REQUIREMENT A => In the Raila passage, what did Raila say leadership depends on?
REQUIREMENT B => From the Raila passage, set down word for word the part that opens with the words containing "In Raila’s assessment, the" and closes with "as the president.".

TEXT SHOWN =>
=== Begin Enclosure ===

In Raila’s assessment, the betrayal our people’s dreams and aspirations that Kenyatta and Moi before Kibaki had perfected into an art is now back in fashion. Instead of accountability, transparency and good governance being entrenched in Government, the bad old ways of doing business was auditioning in town. Raila stated that he quickly realized that nothing had changed with the Kibaki presidency. People who fought Narc during the 2002 elections are now occupying key government positions simply because they happen to come from the same area as the president.
It is the struggle for fundamental changes that Raila and the Orange Democratic Movement-Kenya (ODM-Kenya) are championing.
During the Question and Answer Sessions at both functions, Raila electrified his audiences and tickled them in equal measure. When asked the myth about Luos, circumcision and why a Luo cannot be elected president, Raila wondered why some men appear concerned about an issue that does not seem to bother Kenyan women. He asked why a few men appear obsessed with uncircumcised genitalia while women have never complained. He went further and stated that leadership was not the province of what was between the legs but what was between the ears. He stated that nobody is asking whether the President of the United States, George W. Bush or the British Prime Minister Tony Blair were circumcised or not. Why should Kenya, which is not even developed like the two countries care about such irrelevant and trivial things?

=== End Enclosure ===

ENTRIES SHOWN =>
=== Begin Enclosure ===

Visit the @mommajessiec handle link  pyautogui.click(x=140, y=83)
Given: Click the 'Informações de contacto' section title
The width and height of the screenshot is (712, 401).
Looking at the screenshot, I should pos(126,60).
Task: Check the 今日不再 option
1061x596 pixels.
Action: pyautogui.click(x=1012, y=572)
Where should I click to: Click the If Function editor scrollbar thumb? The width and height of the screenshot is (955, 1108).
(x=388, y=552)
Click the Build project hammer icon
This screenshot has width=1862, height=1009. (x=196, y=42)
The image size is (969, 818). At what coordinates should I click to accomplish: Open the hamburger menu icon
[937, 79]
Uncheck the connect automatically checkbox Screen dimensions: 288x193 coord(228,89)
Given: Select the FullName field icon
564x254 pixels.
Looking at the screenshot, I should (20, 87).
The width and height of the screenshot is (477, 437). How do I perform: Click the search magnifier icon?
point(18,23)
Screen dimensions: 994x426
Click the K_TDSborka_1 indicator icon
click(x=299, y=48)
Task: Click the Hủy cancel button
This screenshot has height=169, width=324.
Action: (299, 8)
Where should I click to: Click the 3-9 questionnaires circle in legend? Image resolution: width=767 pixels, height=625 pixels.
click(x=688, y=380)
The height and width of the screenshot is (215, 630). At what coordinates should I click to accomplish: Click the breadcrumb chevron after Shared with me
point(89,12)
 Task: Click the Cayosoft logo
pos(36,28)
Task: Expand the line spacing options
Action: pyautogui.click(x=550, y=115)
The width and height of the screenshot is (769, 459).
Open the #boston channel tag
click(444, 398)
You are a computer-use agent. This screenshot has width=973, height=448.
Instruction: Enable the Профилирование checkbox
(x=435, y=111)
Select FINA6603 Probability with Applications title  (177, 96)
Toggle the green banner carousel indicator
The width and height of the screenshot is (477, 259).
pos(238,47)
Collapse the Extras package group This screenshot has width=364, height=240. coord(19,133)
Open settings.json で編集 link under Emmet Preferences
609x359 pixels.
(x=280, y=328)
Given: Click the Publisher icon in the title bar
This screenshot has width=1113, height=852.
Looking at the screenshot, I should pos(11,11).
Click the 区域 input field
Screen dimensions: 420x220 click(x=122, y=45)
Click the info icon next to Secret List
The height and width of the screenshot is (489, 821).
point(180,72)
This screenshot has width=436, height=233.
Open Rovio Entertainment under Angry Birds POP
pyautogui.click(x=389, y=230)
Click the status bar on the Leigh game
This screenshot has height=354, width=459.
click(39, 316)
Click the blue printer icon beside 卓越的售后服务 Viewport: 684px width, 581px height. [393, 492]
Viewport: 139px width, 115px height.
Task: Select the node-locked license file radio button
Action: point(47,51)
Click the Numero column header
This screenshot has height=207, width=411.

=== End Enclosure ===

YOUR SOLUTION A => Leadership depends on what is between the ears, not what is between the legs.

YOUR SOLUTION B =>
In Raila’s assessment, the betrayal our people’s dreams and aspirations that Kenyatta and Moi before Kibaki had perfected into an art is now back in fashion. Instead of accountability, transparency and good governance being entrenched in Government, the bad old ways of doing business was auditioning in town. Raila stated that he quickly realized that nothing had changed with the Kibaki presidency. People who fought Narc during the 2002 elections are now occupying key government positions simply because they happen to come from the same area as the president.